Rozłożyłem kija, założyłem przynętę no i jak zwykle okonik, później znów okonik. 40 minut straciłem na samych zdjęciach
A że szybko się ściemnia, chciałem jeszcze pospinningować. Przeszedłem na drugą stronę omijając tarlisko. Znów tłum, ludzie biegają, jeżdżą na rowerach. Nagle jest! Szczupaczek. Nie za wielki, ale większy niż ostatnio. Co wyjazd to większy
Ten miał 55cm.
Okonek.
Drugi okonek.
Ludzie się przyglądają, ja miche ciesze, żeby podkreślić emocje na rybach, popuściłem hamulec, żeby ten szczupak trochę na wędce pochodził. Popuściłem, podciągnąłem, znów zgrzyt kołowrotka. Odjazd. Pobawiłem się z nim trochę, bo nie miałem podbieraka. Przez tą zabawę myślałem, że go stracę, wtedy byłby obciach. Ryba się zmęczyła, ja ją wycholowałem. Szczupak zaliczony.
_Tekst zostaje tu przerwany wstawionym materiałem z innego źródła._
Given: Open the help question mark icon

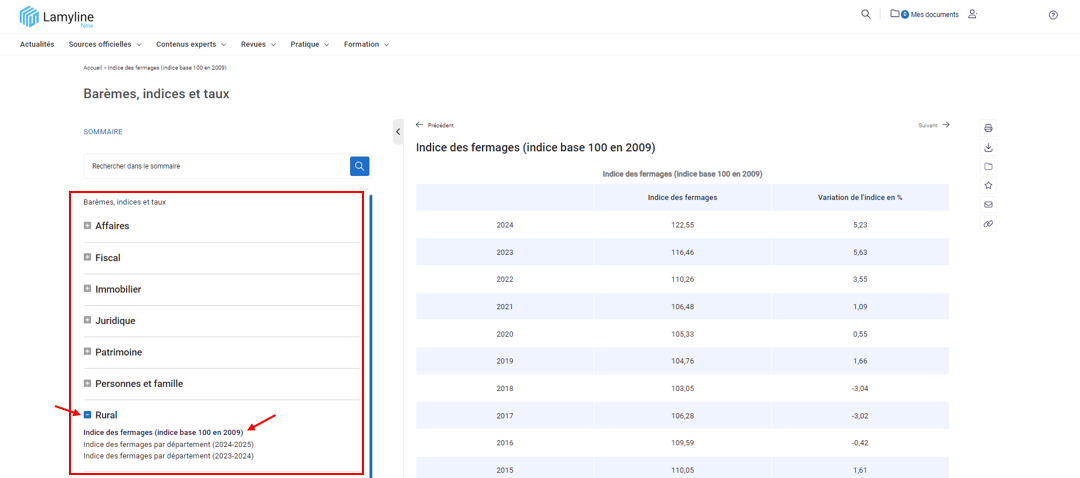Looking at the screenshot, I should tap(1053, 15).
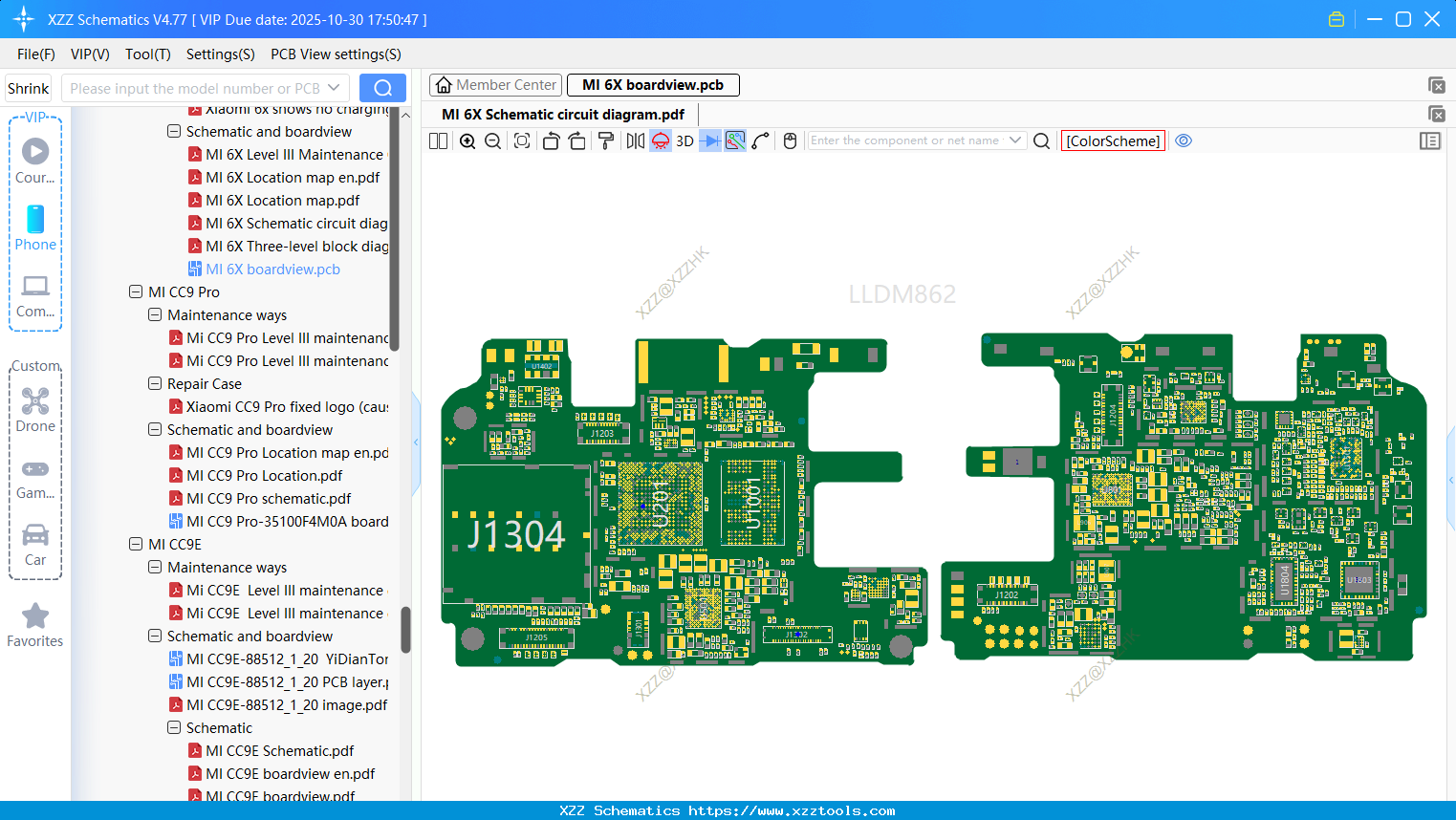The height and width of the screenshot is (820, 1456).
Task: Toggle the eye visibility icon in toolbar
Action: 1184,140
Szczupak zapiął się na dwuramienną kotwiczkę, ale tylko z jednej strony.
Przynęta na którą się skusił, tak jak ostatnio to wirujący ogonek 6g.
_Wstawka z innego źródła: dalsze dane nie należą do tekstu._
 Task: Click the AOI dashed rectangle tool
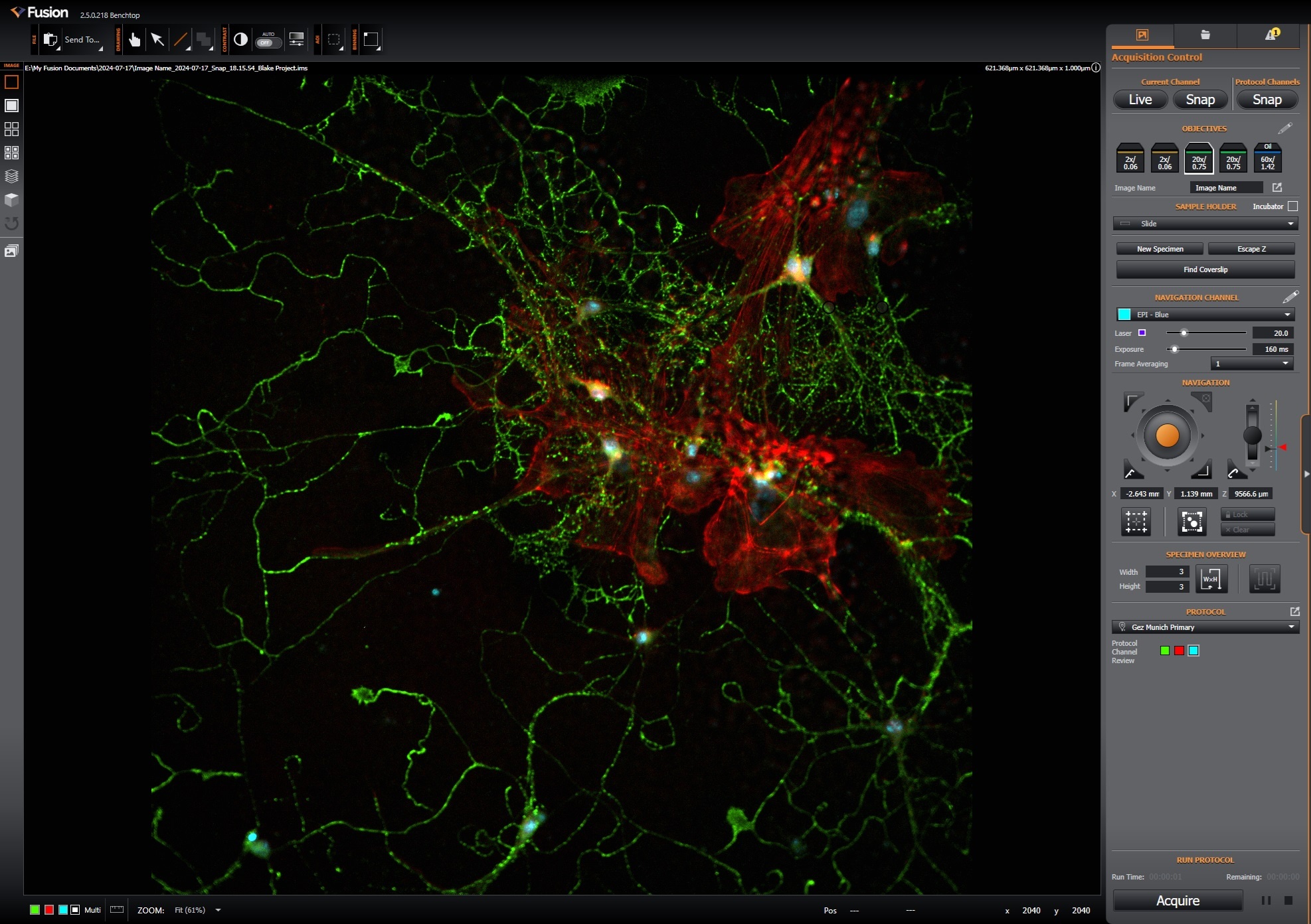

Ludzie oglądają. Znów głupie pytania "To tu takie ryby są duże?" Ja mówię, że "jeszcze większe, to maluszek". Poprosiłem jedną panią, żeby mi zrobiła zdjęcie, bo zawsze jeżdżę sam i nie ma wokół mnie nikogo, żeby zrobić zdjęcie. A, że chwilę wcześniej pływałem, bo było gorąco, byłem w spodenkach i mówię do tej pani "Może mi pani zrobić zdjęcie od pasa w górę? Żeby majtek nie było widać". To jak kobieta - patrzcie jak to wyszło - zdjęcie fajne. No ale te majteczki.
Zakończyłem łowienie. Po drodze do domu jak szedłem na piechotę, wcześniej znalazłem fajne miejsce z czystą trawą, akurat dla moich świnek. Reklamówka w rękę i zbierałem. Mieszkam w bloku, także wiecie - trawa niezbyt czysta - a to wypalona przez słońce, a to ktoś wyjdzie z psem za potrzebą... Aż nie miło taką trawę zrywać. A tutaj taka ładna. Wróciłem do domu i świnki od razu wyczuły zapach trawy i na cały dom zaczęły piszczeć
Ja odpoczełem, połowiłem a świnki najedzone i szczęśliwe.